The inspectors identified a finding of very low safety significance and an associated Non-Cited Violation (NCV) of 10 CFR Part 50, Appendix B, Criterion III,
Design Control, for the licensees failure to ensure consistent criterion was used in OP-KW-ORT-MISC-014, Validation of Time Critical Operator Actions, Revision 2 (i.e., the Operations procedure) to validate the time-critical operator actions for Break Flow Termination. Specifically, the licensee failed to ensure the Break Flow Termination criterion (i.e., the time frame when the primary-to-secondary flow in the ruptured steam generator (SG) is required to be stopped) was consistent with the criterion contained in CN-CRA-03-16, Kewaunee Power Station Supplemental Steam Generator Tube Rupture Margin to Overfill Analysis, Revision 0 (i.e., the calculation).
The licensee entered this finding into their Corrective Action Program as CR492485, 2012 CDBI TCA Validation Criteria Does Not Agree with Engineering Basis Document, dated October 19, 2012.
The performance deficiency was determined to be more than minor because it was associated with the Mitigating Systems cornerstones attribute of procedure quality and affected the cornerstones objective of ensuring the availability, reliability, and capability of systems that respond to initiating events to prevent undesirable consequences.
Specifically, during the performance of the steam generator tube rupture (SGTR) design basis event scenario on the licensees simulator, the inspectors noted the operators did not terminate the primary-to-secondary break flow within the time frame assumed in design calculation. Therefore, the inspectors concluded there was reasonable doubt that adequate margin existed to ensure SG overfill would have been prevented during an actual SGTR design basis event. The inspectors determined the finding could be evaluated using the Mitigating Systems Screening questions in Exhibit 2 of IMC 0609 and concluded the finding screened as having very low safety significance (Green). The inspectors did not identify a cross-cutting aspect associated with this finding because the finding was not representative of current performance. [Section 1R21.6b]

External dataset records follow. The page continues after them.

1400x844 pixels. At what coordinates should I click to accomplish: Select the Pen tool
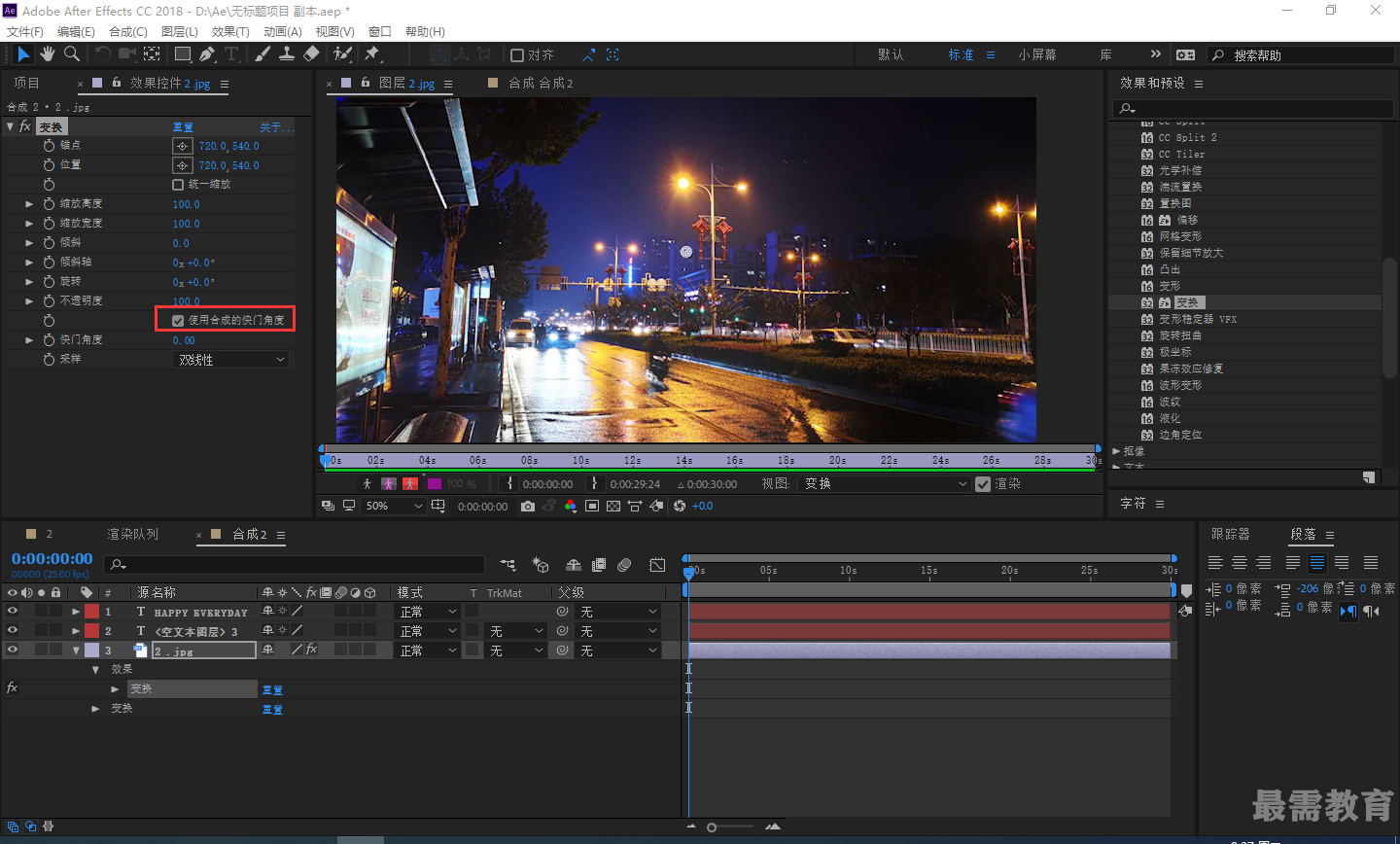point(207,54)
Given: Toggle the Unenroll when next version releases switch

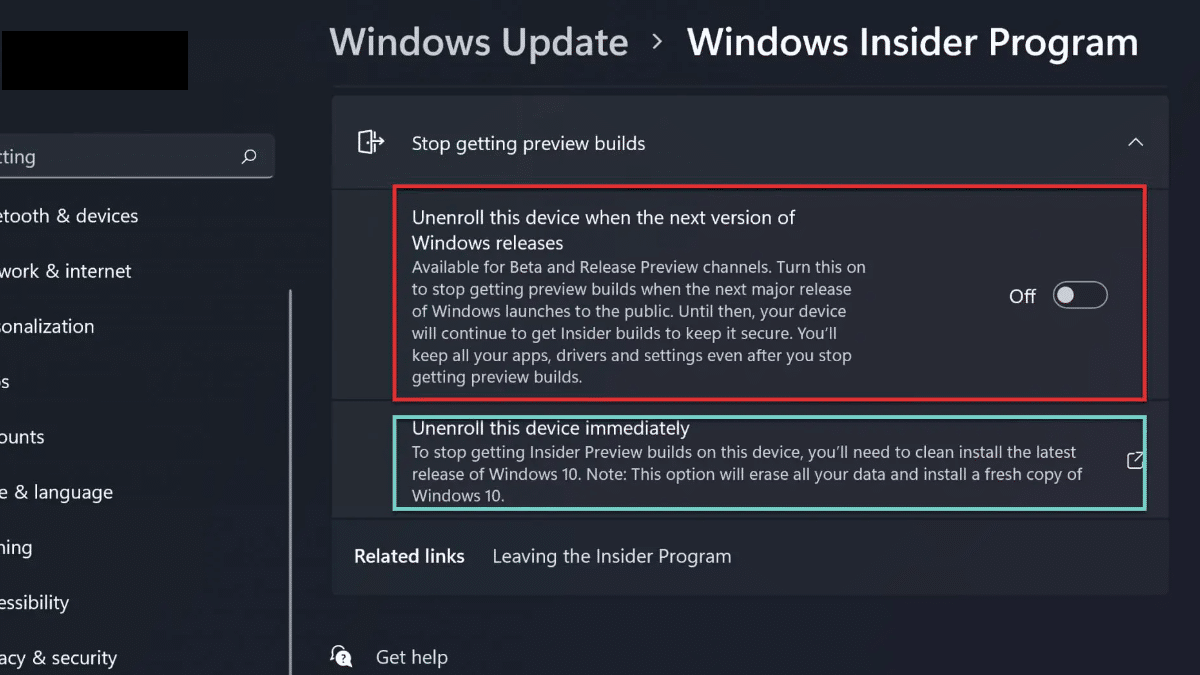Looking at the screenshot, I should 1080,296.
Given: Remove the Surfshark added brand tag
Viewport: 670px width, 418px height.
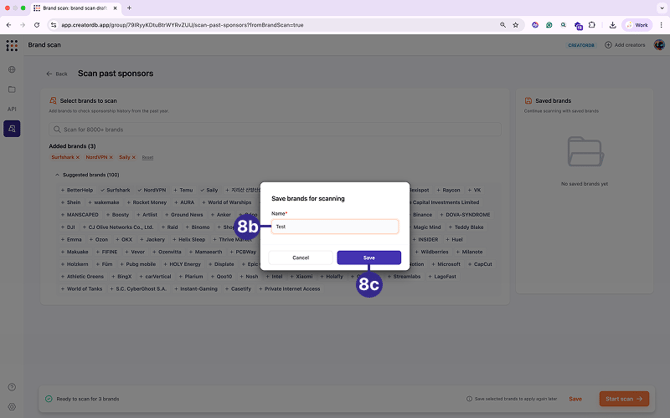Looking at the screenshot, I should tap(78, 157).
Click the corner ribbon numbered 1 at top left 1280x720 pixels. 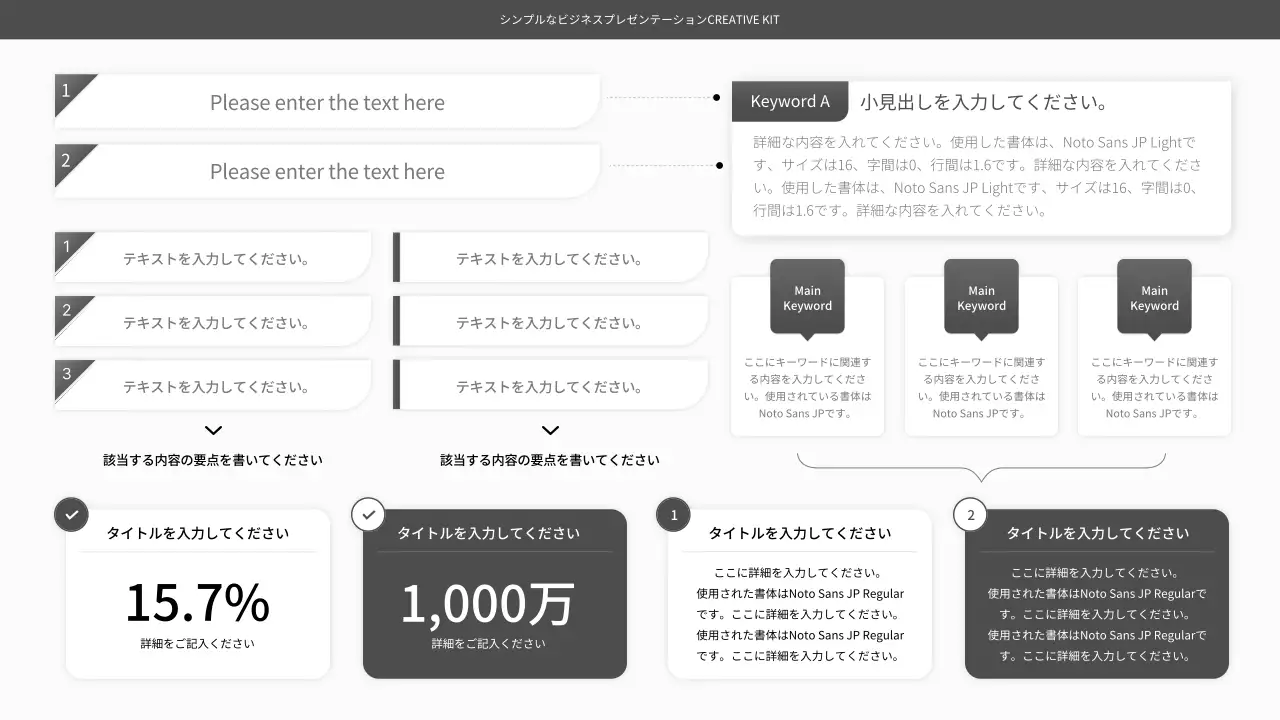pyautogui.click(x=67, y=93)
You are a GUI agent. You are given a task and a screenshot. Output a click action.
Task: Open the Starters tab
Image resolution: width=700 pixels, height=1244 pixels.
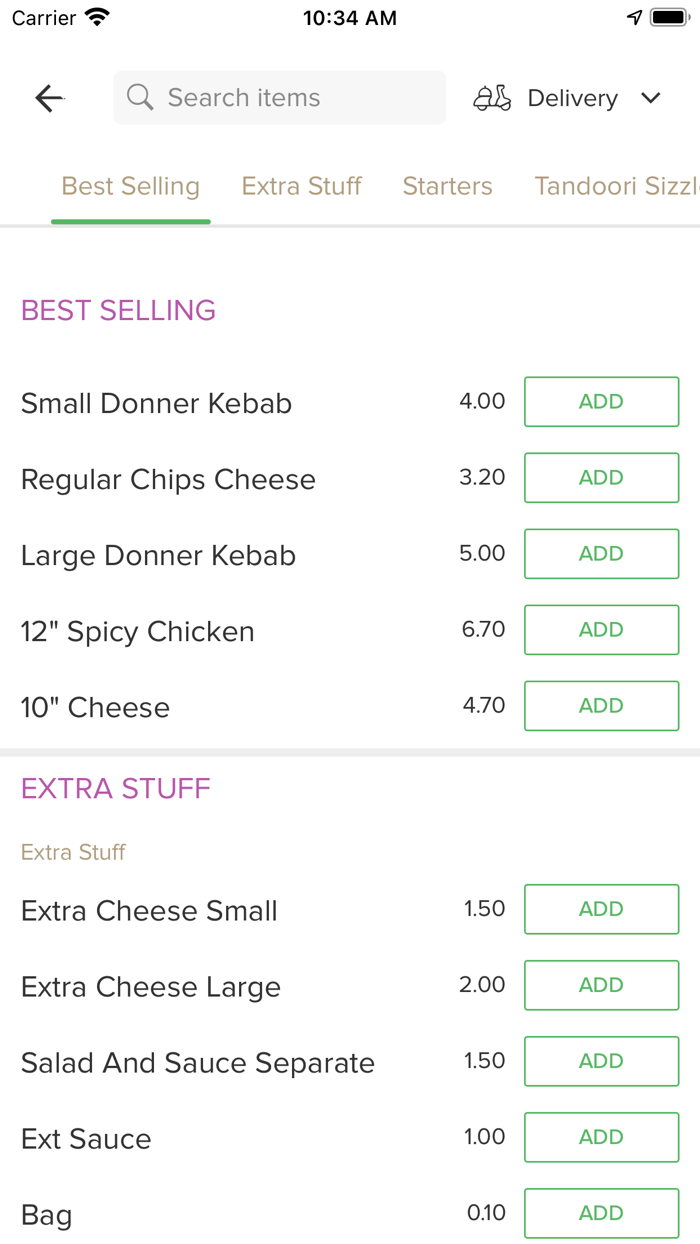(447, 186)
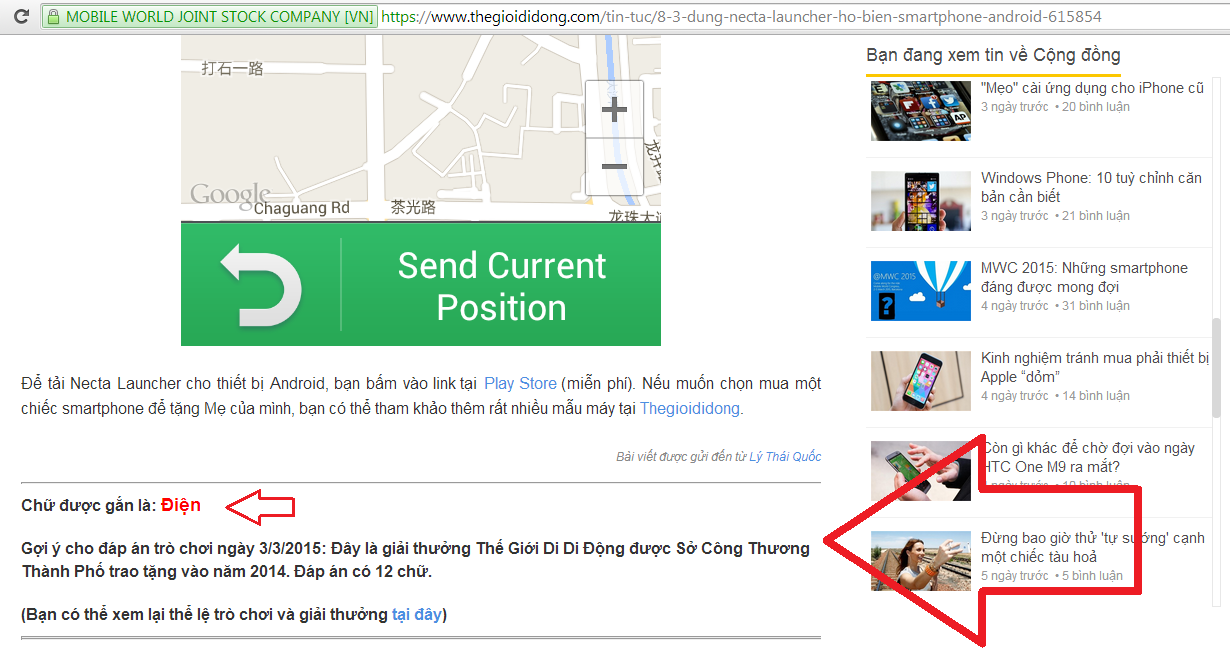Screen dimensions: 1230x649
Task: Open MWC 2015 smartphones article title
Action: tap(1084, 277)
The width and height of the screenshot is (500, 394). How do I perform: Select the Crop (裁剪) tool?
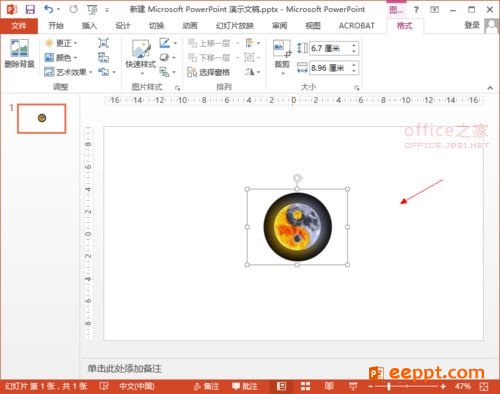(282, 57)
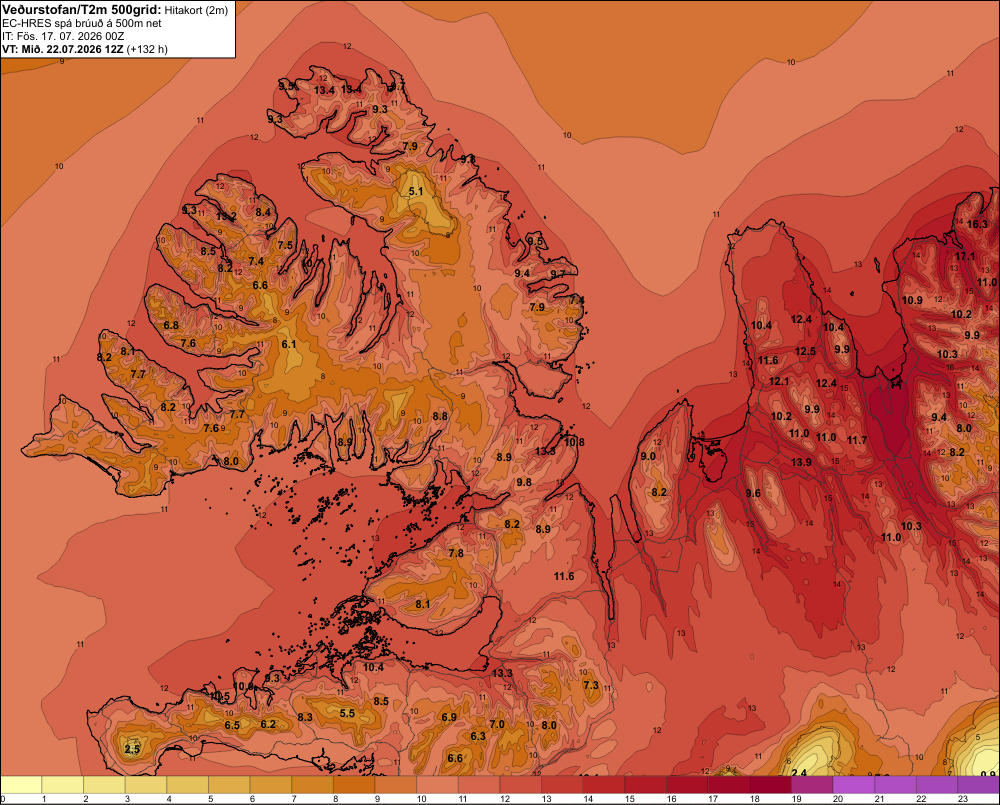Screen dimensions: 1000x805
Task: Click the VT: Mið. 22.07.2026 12Z valid time
Action: click(63, 49)
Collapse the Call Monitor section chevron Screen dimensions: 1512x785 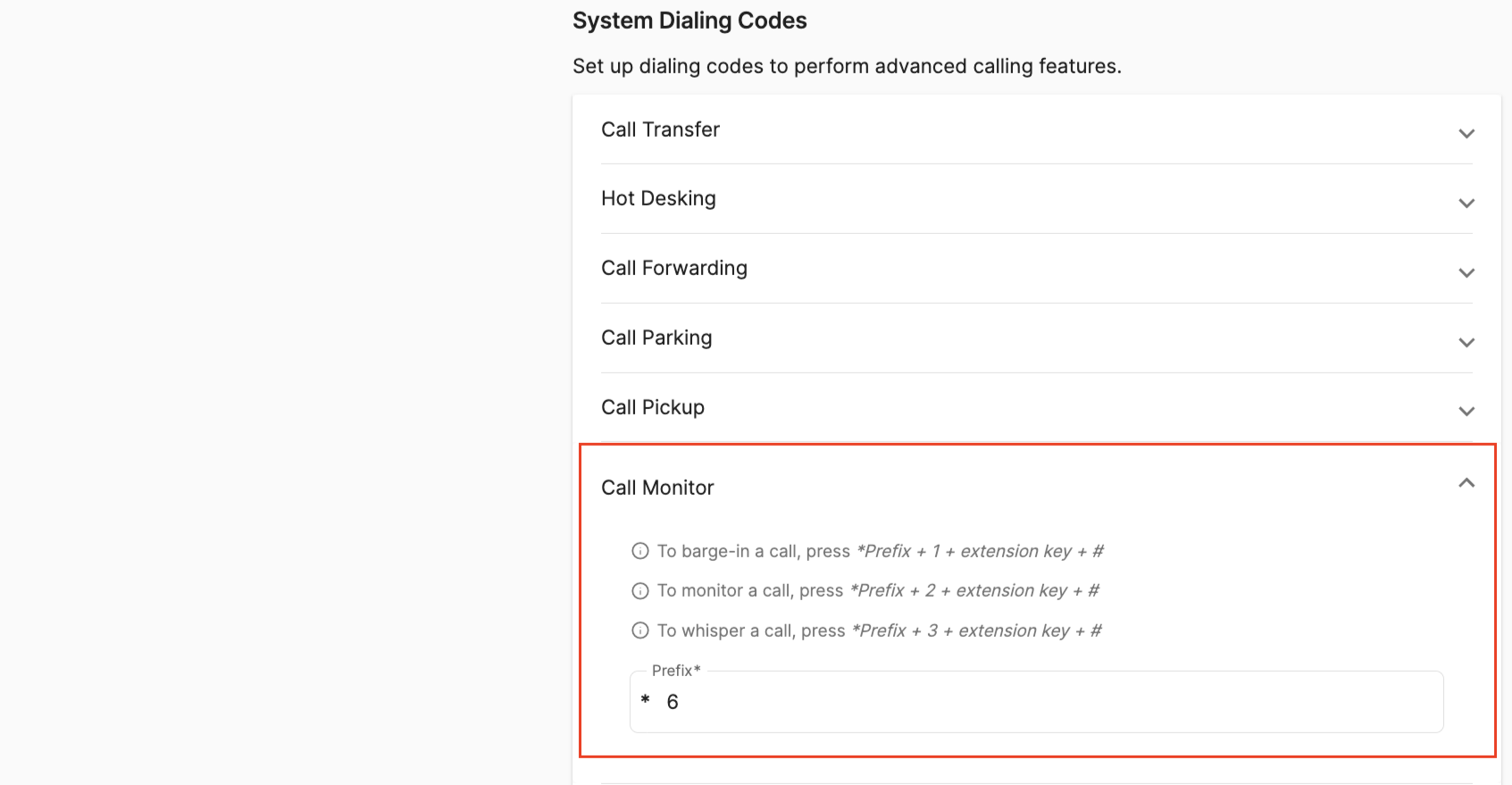pos(1466,483)
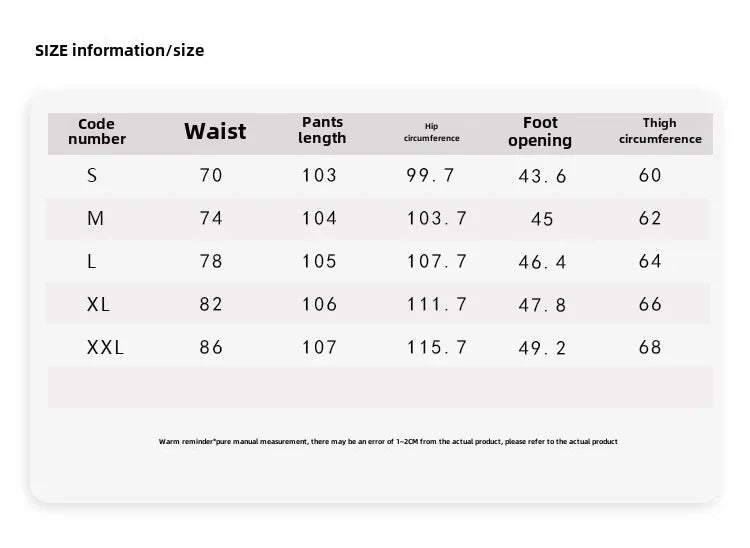Select pants length 104 in the M row
The width and height of the screenshot is (750, 548).
(x=320, y=218)
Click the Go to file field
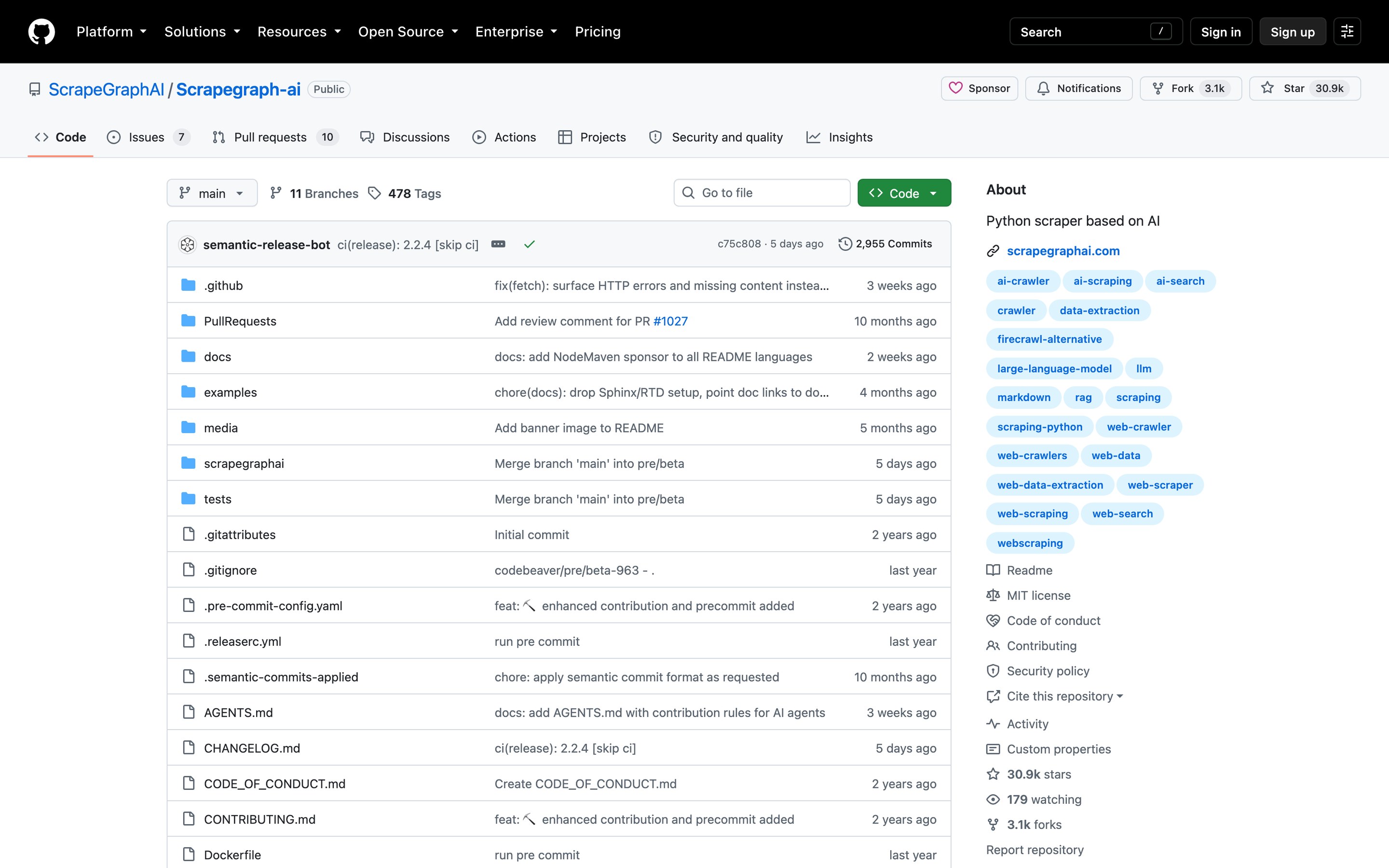The height and width of the screenshot is (868, 1389). pyautogui.click(x=762, y=193)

Licensee-Identified Violations
No violations were identified.
REPORT DETAILS
REACTOR SAFETY
Cornerstones: Initiating Events, Mitigating Systems, and Barrier Integrity
1R21 Component Design Bases Inspection
.1 Introduction
The objective of the Component Design Bases Inspection is to verify the design bases have been correctly implemented for the selected risk-significant components and the operating procedures and operator actions are consistent with design and licensing bases. As plants age, their design bases may be difficult to determine and an important design feature may be altered or disabled during a modification. The Probabilistic Risk-Assessment (PRA) model assumes the capability of safety systems and components to perform their intended safety function successfully. This inspectable area verifies aspects of the Initiating Events, Mitigating Systems, and Barrier Integrity cornerstones for which there are no indicators to measure performance.
Specific documents reviewed during the inspection are listed in the Attachment to the report.
.2 Inspection Sample Selection Process
The inspectors used information contained in the licensees PRA and the Kewaunee Power Stations Standardized Plant Analysis Risk-Model to identify two scenarios to use as the basis for component selection. The scenarios selected were station blackout (SBO) and steam generator tube rupture (SGTR) events. Based on these scenarios, a number of risk-significant components were selected for the inspection.
The inspectors also used additional component information such as a margin assessment in the selection process. This design margin assessment considered original design reductions caused by design modifications, power uprates, or reductions due to degraded material condition. Equipment reliability issues were also considered in the selection of components for detailed review. These included items such as performance test results, significant corrective actions, repeated maintenance activities, Maintenance Rule (a)(1) status, components requiring an operability evaluation, NRC resident inspector input of problem areas/equipment, and system health reports.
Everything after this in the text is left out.